Le parti hanno aspettato la conclusione delle elezioni USA, come nel 2008, per essere sicuri che il nuovo presidente ribadisse la consueta copertura da parte americana. Messo al suo posto il primo pilastro la strana alleanza iraniana e qatariota si è rimessa al lavoro. In Libano Hezbollah è pronta a partecipare alla festa e pazienza per la forza ONU che c’è nel sud del paese (2) e anche dal martoriato vicino siriano potrebbe piovere qualche altro colpo verso il Golan, le prove generali le abbiamo viste qualche giorno fa. Anche l’Egitto democratico ha ripreso il suo ruolo di campo di mediazione, con il nuovo presidente che fa del suo meglio per reggere nel suo ruolo di moderato & responsabile di fronte ai movimenti salafiti.

Bene, portatevi i pop corn e la birra. A nessuno frega niente.

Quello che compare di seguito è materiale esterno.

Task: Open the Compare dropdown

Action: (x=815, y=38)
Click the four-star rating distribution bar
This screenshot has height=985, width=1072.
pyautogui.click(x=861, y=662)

Tanto di palestinesi ce ne sono tanti, vero? All’Iran non parrebbe vero di vedere crollare l’odiato governo giordano sotto la spinta di una bella rivolta popolare, anche questa da mettere sotto la copertina rassicurante dei Fratelli Musulmani. Alla Turchia piacerebbe altrettanto veder crollare per l’ennesima volta il Libano, in modo da sostituirsi una volta per tutte alla Siria come protettore e stritolare quella parte di Hezbollah che tanto poco piace alla sua destra di governo.

(1) Curiosa la storia dei missili iraniani. Sono la derivazione di tecnologia cinese, a loro volta frutto dei progetti russi di un decennio prima. Pare che anche i palestinesi ci abbiano messo le mani per migliorarli, il tutto con assistenza interessata di tecnici di formazione siriana. Piccolo il mondo, vero?

(2) Ops, ci sono anche militari italiani. Curiosamente non hanno una strategia credibile di esfiltrazione in caso di conflitto. La definizione “scudi umani” va ancora bene?